Um dos chefes do Sindicato chegou ao garimpo anos atrás para trabalhar como dentista, coisa que ainda faz. Mas a verdadeira fonte de seu poder e riqueza são os esquadrões de seguranças de moto que patrulham o garimpo. O chefe ostenta duas correntes de ouro, dois dentes de ouro e soco-inglês também de ouro.
Depois de o governo abandonar a extração de ouro, a garimpagem voltou a crescer, dessa vez em ritmo tumultuado, com garimpeiros clandestinos abrindo clareiras na floresta, criando poças de água estagnada e uma população de presas fáceis para os mosquitos que se reproduzem nas poças. E assim foi aberto o caminho para o surto de malária.
Sentado em seu pátio, o chefe do Sindicato, que se negou a ser identificado para não correr o risco de ser preso, manifestou orgulho pela capacidade de sua organização de preencher o vazio deixado pelo Estado. Ele admitiu que os castigos impostos pelo grupo podem ser brutais, como arrancar a mão de um homem a tiros se ele roubou ou amarrar outros a postes na entrada da cidade com um cartaz detalhando o delito cometido.
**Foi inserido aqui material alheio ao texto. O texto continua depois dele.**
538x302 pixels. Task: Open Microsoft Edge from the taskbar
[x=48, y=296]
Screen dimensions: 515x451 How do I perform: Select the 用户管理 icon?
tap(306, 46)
Mas ele argumentou que a disciplina conserva a criminalidade nos garimpos em nível baixo, possibilitando aos garimpeiros fazer seu trabalho em paz -outro aspecto da vida em que a situação vem se agravando constantemente nas perigosas cidades venezuelanas. "Conseguir justiça da polícia é uma piada", disse o chefe. "Temos que fazer nossa própria justiça."
No garimpo, onde às vezes é impossível fazer exames para detectar a malária, os garimpeiros contam que desenvolveram um exame próprio: para começar, é preciso tomar duas garrafas de cerveja. Se, depois disso, a pessoa sentir dor aguda no fígado, onde residem os parasitas, é porque ela está com malária. As autoridades de justiça dizem que o "exame" é inútil.
Mesmo assim, Balocha, o ex-técnico de informática que trabalha no garimpo Albino, acredita no teste, que os garimpeiros descrevem como "exame artesanal".
Balocha estava doente de novo e, diante da cerca de uma clínica, esperava por remédios. Ele recordou as palavras de seu tio, que telefonou um ano atrás quando Balocha descobriu que seu salário de técnico de informática não estava valendo mais nada na cidade de Valencia.
"Há dinheiro aqui", lhe dissera seu tio, que trabalhava no garimpo. "Só é preciso saber encontrar."
Balocha começou trabalhando como "palero", ou quebrador de pedras, recebendo a parcela menor do ouro encontrado. Mesmo assim, era mais do que valia seu salário na cidade, depois de ter sido erodido pela inflação.
Ele recordou a primeira vez em que teve malária. "Com os calafrios, parece que você está deitado entre dois blocos de gelo."
"A primeira vez que você tem malária é a pior", ele prosseguiu. "Não dá para controlar os calafrios. Parece que você vai morrer. Você se sente como um morto vivo."
Mas, falou brincando, um dia ele se tornará milionário no garimpo e irá para a Europa –com uma mulher latino-americana–, longe do garimpo, da malária e do Sindicato. Balocha suspirou, olhando para o céu. Comentou: "No garimpo, a felicidade é apenas temporária".